Listed entries: Begin

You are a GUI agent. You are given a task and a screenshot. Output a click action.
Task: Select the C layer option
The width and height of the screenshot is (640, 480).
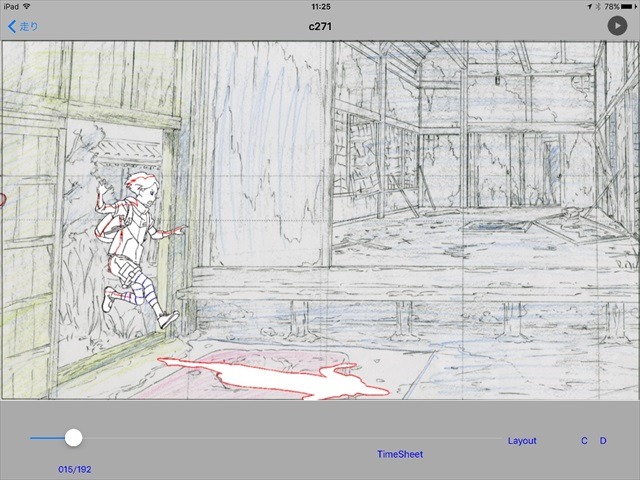[x=584, y=440]
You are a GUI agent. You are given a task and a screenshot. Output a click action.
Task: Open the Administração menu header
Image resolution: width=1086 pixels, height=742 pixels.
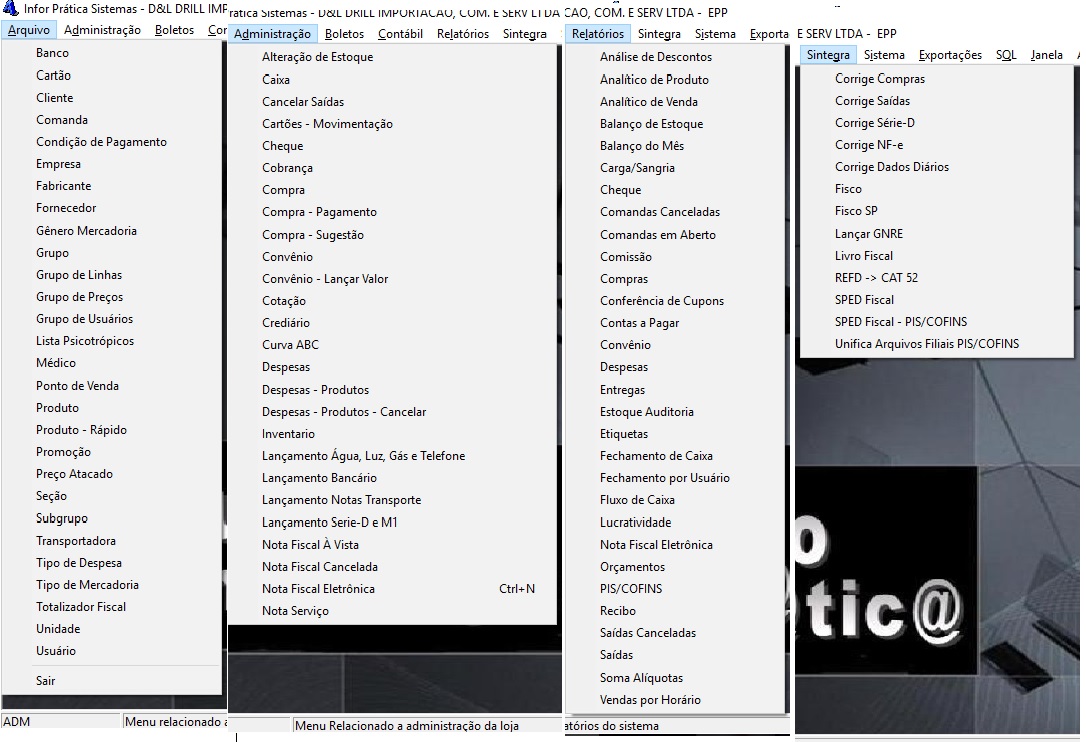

Listed entries: End

What is expected
Could the listing above be printed again in full, with every picture omitted?

Solved exercise
You are a GUI agent. You are given a task and a screenshot. Output a click action.
Task: Select the C layer option
The width and height of the screenshot is (640, 480).
[x=584, y=440]
You are a GUI agent. You are given a task and a screenshot. Output a click action.
Task: Open the Administração menu header
Image resolution: width=1086 pixels, height=742 pixels.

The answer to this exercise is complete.